22-4 決着! 勝利へとどけ、ダブル・シュート
『たぁぁぁっ!!』
『間合いが甘い! お前の腕も武器として使え!!』
――今から10年ほど遡る。惑星ゲノムのアージェスの地にて、金髪の彼は一頭身ほど背丈の大きい相手との格闘を繰り広げていた。

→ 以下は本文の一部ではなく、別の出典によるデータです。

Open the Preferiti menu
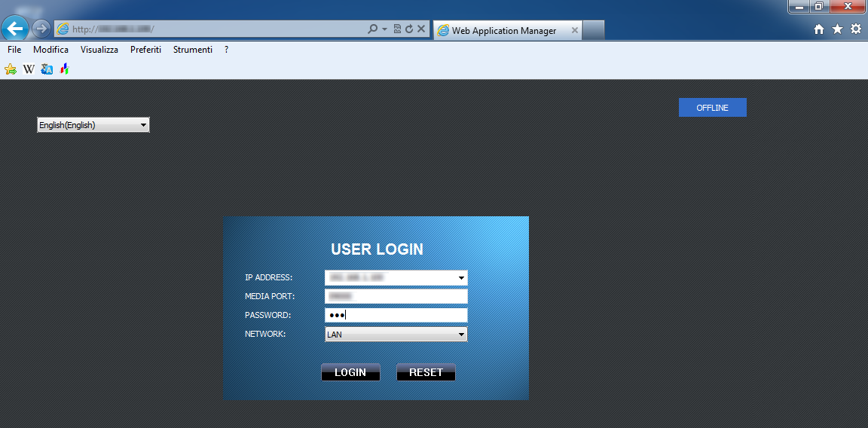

王家の人間として軽装ながら、互いに高い品性を醸し出す。それにもかかわらず、彼らは手甲をかぶせた両腕で殴り合いのような格闘を続ける。厳密には互いの突き出す腕を相手がその拳で受け流すように受け止め、それぞれの右手には刃渡り10㎝程のファイティングナイフが握られていた。
『攻撃は最大の防御だからな、一気に……!?』
『……っ!!』
白金の短髪の彼は、相手がナイフを握りしめた腕を、手甲で弾いたうえで、強引に右手を前方へ突き出そうとした。しかし、多少強引に相手が前のめりになった上で、エルボーをその右手に向けて浴びせる事で体勢を崩そうと狙った――が、相手が襲い掛かる痛みへ微かに表情をゆがめた。二の腕からは一筋の赤い血が滴り落ちており、
『……待ってろ!』
『な、何をされるのですか兄上! まだ勝負は……』
彼の腕を切りつける事となり、兄上と呼ばれた男は少し慌てた表情でその場から離れて勝負を放棄する。。すぐ芝生に置いた医療箱を持ち出し、左腕の切り傷に慣れた様子で手当てを施す。弟と思われる彼は少し恥ずかしがりつつも、まだ勝負がついていないと指摘するものの、
『ゼルガ、訓練でもそれが無茶だとわからないのか!』
異母兄・マックスが窘めるように叱りつけた相手こそゼルガその人――育ちの良さは変わらないものの、10年前の彼は玲也と同じ年頃。背丈は今の彼より大きくとも、一途さと裏表一体の青さも顔つきには残っていた。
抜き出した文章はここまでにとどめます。